The word whether is a conjunction.  When used as a question, it asks which of some alternatives you prefer or choose.  The most common form is whether or not you will be taking some decision, choice, or action.  Whether it will be this one or that one can simply be seen as a version of whether or not, in the sense that settling on one alternative means NOT going with the others.  If ambivalent, perhaps not sure is best.  Hence, the parameter whether runs from compare to commit.

Purpose

The intention of the question?  It arises within a state of uncertainty, your own or someone else’s, regarding which of the available options to decide or choose.  So, clarification is being sought, yours or another’s.  The alternatives may range from to be or not to be on the one hand, to which flavour of the month do I want? on the other. Either you will make up your mind, or you won’t – if ambiguous, stall for time!

Explication

Existentialists put great store by freedom of choice – our right to exercise it, and the implications it entails for human character.  Psychoanalysis, on the other hand, looks at the psychological effort involved and calls it the burden of choice. But regardless of whether we recognize it, or like it or not, alternatives are present in most circumstances.
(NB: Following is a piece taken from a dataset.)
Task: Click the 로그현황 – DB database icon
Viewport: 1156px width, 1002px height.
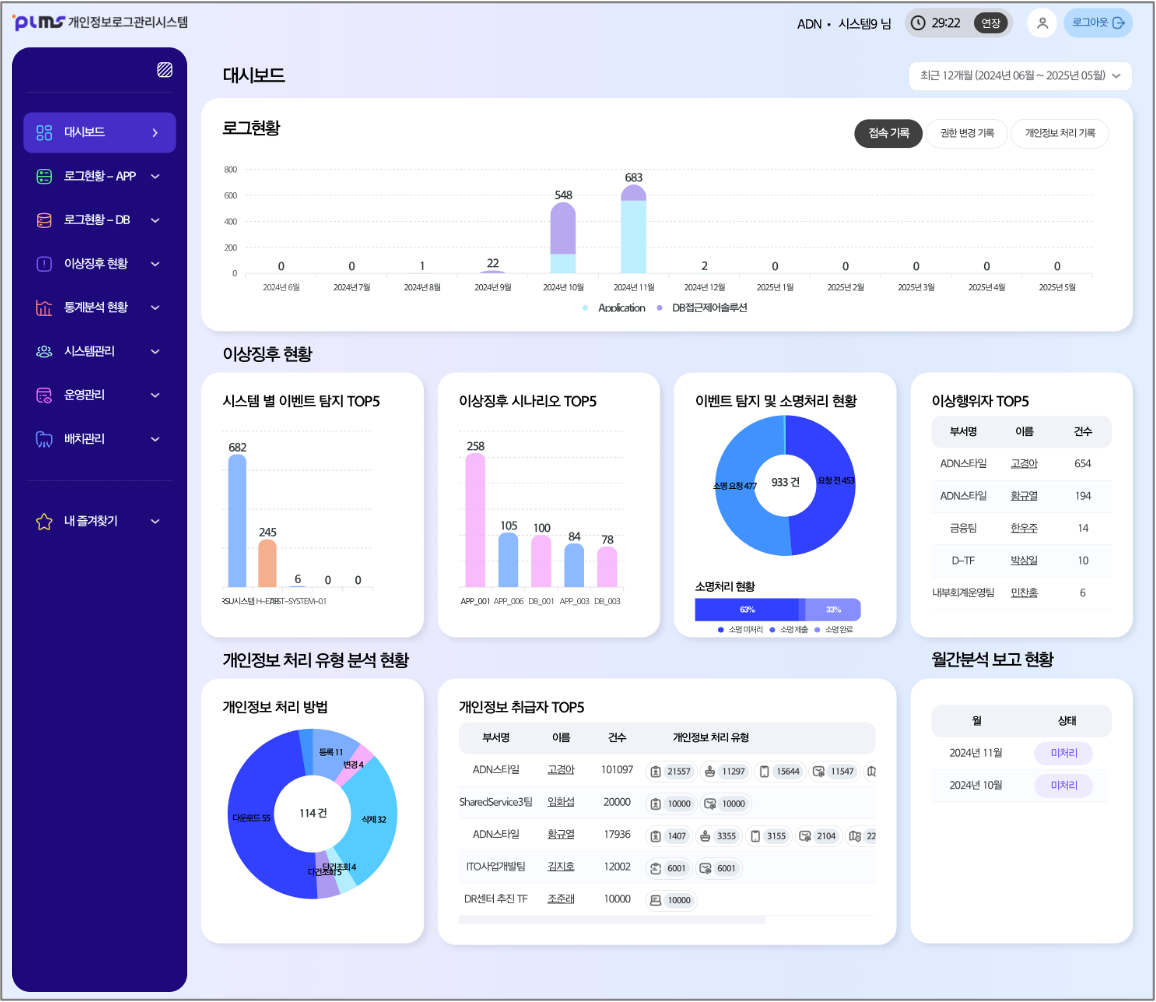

The mature thing to do is to see the situation as an opportunity, and make the best of it.

Implication

One of Arthur C. Clarke’s famous laws is that Any sufficiently sophisticated technology is indistinguishable from magic.  Part of modernization that brought humanity freedom of choice, was the replacement of supernaturalism with a secular outlook.  Unsubstantiated beliefs, whether in deities or magic, would supposedly vanish.  But despite our many freedoms, a strain of fatalism persists; does triviality produce only the illusion of choice?